**Job:** Rewrite the stretch of records from the line containing "Screen dimensions: 570x600" through the line containing "tap(518, 417)" as a Markdown table with the columns Row and Line, numbering each line and skipping blank lines. Keep the pictures out of the answer.

**Material shown:**
=-=-=-=-=

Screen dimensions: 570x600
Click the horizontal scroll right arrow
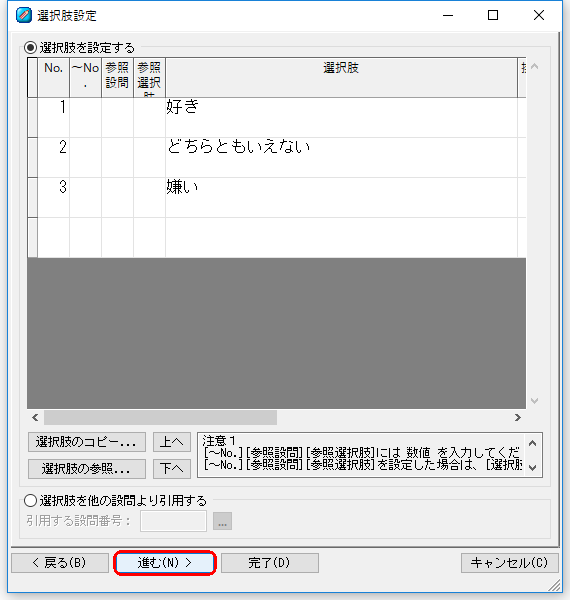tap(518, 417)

=-=-=-=-=

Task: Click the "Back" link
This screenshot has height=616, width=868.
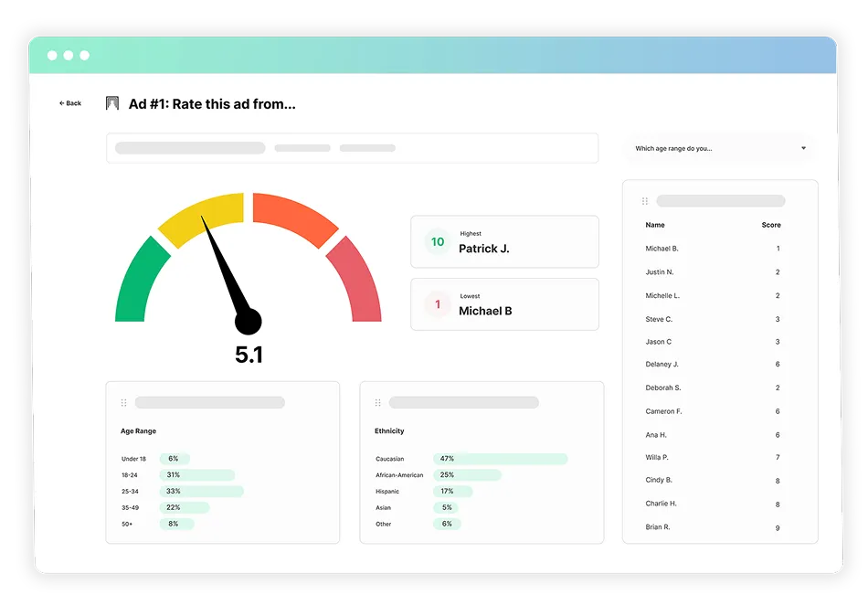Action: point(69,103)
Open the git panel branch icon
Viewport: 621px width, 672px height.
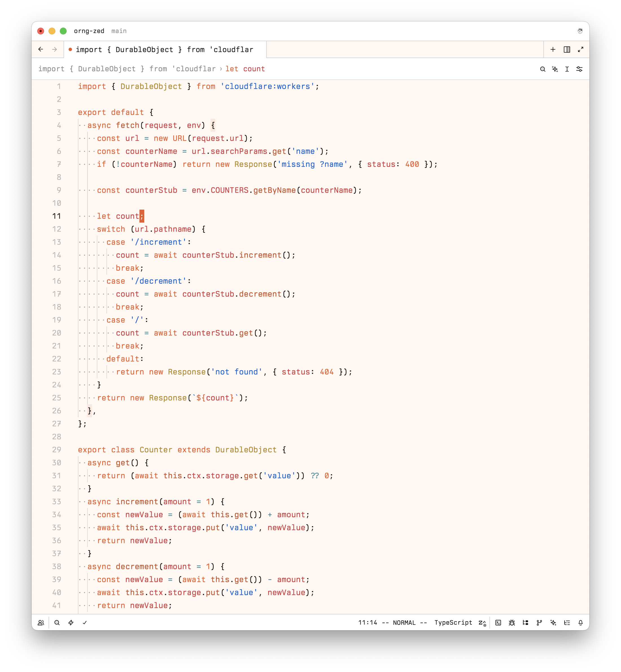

=-=-=-=-=

**Response to the exercise:**
| Row | Line |
|---|---|
| 1 | Screen dimensions: 570x600 |
| 2 | Click the horizontal scroll right arrow |
| 3 | tap(518, 417) |